明るく振る舞っているだけだと思っていたけど、意外とみんなに頼ってもらっている。
私はそれに一番やりがいを感じていて、今の仕事に就いている。
―――そう、今ちょうど二十歳の私は、懸命に仕事をしていた。
あまり慣れない仕事だけど、先輩達の力も借りて、今ではこんな具合だ。
それには物凄く感謝していた。
だけど私には、未だ出来ていない事がある。
それは―――
「彼」に会うこと____。
―――こんなに表では明るく人に接しているけど、あの時の事は 何をしても忘れられない。
協力して運んだり、泳いだり――
今で考えると物凄い話だけど、思い直すと また涙が溢れ出してしまう。
考えないようにはしていた。 でも、そんな過去ほど 考えてしまうのが現実。
実際私はそれに追い込まれていて、後悔もしていた―――。
「愛してる」
この言葉は伝えられた。
はずなのに―――、どうしても後悔する。
私の初恋だったせいか、余計に___
私は今でも、爽牙くんの事を好きでいる。
あの頃の爽牙くんしか知らないけど、愛している気持ちは変わらない。
今の爽牙くんに、会いたい―――
会いたくて泣きそうになる。
それは、爽牙くんを好きな証拠だ。
だから、オフィス内でも 恋愛をした事は一回もない。
もう10年も経ったというのに―――。
でも彼は、私のことを覚えてくれているだろうか?
もしかすると 忘れて、見ても認識してくれないかも知れない。
もう見た目も変わり果てているし、それも当たり前か___。
「(はぁ………、会いたい、会いたいよ____っ。)」
「(松中っ、爽牙くんに合わせて下さいっ…!ミッションクリアしたんだから、良いでしょ?)」
私がそんな無理を考えていると、どこかからか懐かしい声が聞こえる気がした。
前に聞いた事のある、覚えやすい声―――、
どこで聞いたかは思い出せず、また現実に戻ることになってしまった。
そして仕事に取り付こうとして 廊下を素早く歩いていると、一人の男性とぶつかってしまった。
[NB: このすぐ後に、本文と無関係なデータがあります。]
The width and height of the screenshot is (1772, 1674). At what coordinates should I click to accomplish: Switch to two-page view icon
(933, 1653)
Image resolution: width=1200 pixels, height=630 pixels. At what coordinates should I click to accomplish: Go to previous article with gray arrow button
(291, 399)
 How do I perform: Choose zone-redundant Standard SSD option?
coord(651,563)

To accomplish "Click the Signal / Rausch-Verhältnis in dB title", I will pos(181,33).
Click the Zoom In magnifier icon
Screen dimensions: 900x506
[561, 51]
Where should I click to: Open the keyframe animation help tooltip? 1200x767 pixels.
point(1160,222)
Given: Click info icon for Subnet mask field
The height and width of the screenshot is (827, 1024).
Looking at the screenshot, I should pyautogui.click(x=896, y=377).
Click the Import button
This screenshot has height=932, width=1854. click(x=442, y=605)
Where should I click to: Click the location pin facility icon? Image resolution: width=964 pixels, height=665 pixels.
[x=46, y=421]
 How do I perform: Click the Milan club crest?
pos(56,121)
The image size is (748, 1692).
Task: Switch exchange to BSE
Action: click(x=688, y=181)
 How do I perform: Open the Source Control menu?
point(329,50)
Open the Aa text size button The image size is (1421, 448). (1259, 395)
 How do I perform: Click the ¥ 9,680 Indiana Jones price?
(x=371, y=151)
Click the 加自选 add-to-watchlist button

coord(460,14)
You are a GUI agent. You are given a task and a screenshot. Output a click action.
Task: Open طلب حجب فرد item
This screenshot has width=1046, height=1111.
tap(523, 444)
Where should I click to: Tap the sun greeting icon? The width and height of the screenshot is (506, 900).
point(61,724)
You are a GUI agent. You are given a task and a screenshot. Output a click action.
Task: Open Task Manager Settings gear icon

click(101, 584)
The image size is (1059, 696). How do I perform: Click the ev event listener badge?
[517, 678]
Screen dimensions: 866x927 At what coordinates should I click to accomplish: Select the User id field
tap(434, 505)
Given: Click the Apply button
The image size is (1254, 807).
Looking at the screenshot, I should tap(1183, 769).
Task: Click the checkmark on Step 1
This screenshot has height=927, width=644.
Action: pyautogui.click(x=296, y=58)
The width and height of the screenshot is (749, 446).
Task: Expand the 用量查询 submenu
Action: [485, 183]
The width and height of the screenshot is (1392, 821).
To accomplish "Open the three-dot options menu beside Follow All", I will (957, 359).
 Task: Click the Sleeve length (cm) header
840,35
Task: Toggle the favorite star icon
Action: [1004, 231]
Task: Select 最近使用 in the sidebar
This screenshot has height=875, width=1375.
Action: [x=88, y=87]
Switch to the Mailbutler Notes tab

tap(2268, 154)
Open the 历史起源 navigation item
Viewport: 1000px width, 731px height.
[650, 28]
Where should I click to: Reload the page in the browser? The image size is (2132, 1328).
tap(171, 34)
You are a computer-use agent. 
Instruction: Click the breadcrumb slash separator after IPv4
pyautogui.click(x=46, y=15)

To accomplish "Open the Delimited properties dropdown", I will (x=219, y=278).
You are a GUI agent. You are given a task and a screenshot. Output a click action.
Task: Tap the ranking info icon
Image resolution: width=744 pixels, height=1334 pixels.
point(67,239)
「あっ、ご、ごめんなさいっ!!大丈夫です____ !?」
「あっ…… !?」
私が見たのは―――
爽牙くん、に似た人だった。
「な、なんだ……」
「なんだって何ですか!?」
「あ、ごめんなさい!知人に似てる気がして…」
「あ…」
私がそんな言い訳をすると、彼は急に黙り込んでしまった。
しばらく沈黙が続き、彼はまた話し出した。
「あの――― 僕、爽牙って言うんです。」
「え!?爽牙くん――― あっ、またごめんなさい!知人の名前を同じで―――」
「嘘―― あなたの名前は?」
「静乃です。」
「しっ、静乃―― ミッションクリア…… しました?」
「い、異世界ですか!?」
「紫の貝殻―――」
彼はそう言って、紫色の貝殻を取り出した。
間違いない、見たことのある貝殻だ。
「もしかして―――」
「そそ、そんな馬鹿な―――」
「有り得ない―――」
「でも、爽牙くんだよね…!?」
「そう、だけど…」
すると、急に私の頭の中に あの時の記憶が蘇った。
そう言えばあの時、「一生忘れない」って言われた―――
爽牙くん、ちゃんと覚えてくれてたんだ―――!
「嬉しい、よぉっ……!!!」
「静乃、泣かないで… 僕も泣きそうになる…っ」
そうして私達は、当時とは違う、嬉し涙を流した。
よく見ると、爽牙くんの 当時の面影が残っている気がする。
「静乃。」
「な、に?」
「まだ、愛してるから。愛は、何年経っても褪せない。」
「わ、私だってそうだよ!愛してるもんっ!」
「ふっ、まだ10才の回答だw」
「爽牙くんだってー!」
私達は、こうして思わぬきっかけで再会を果たした。
こんな展開が訪れたのは、あの「松中」が ついに私達の味方になってくれたからかも知れない―――。
と、私は一人で感じていた。
―――もし松中なら……
『最後のミッション:再会する。』
なんて、言っていたのかな。
私はそんな想像をして、ふっと自然な笑いが零れた。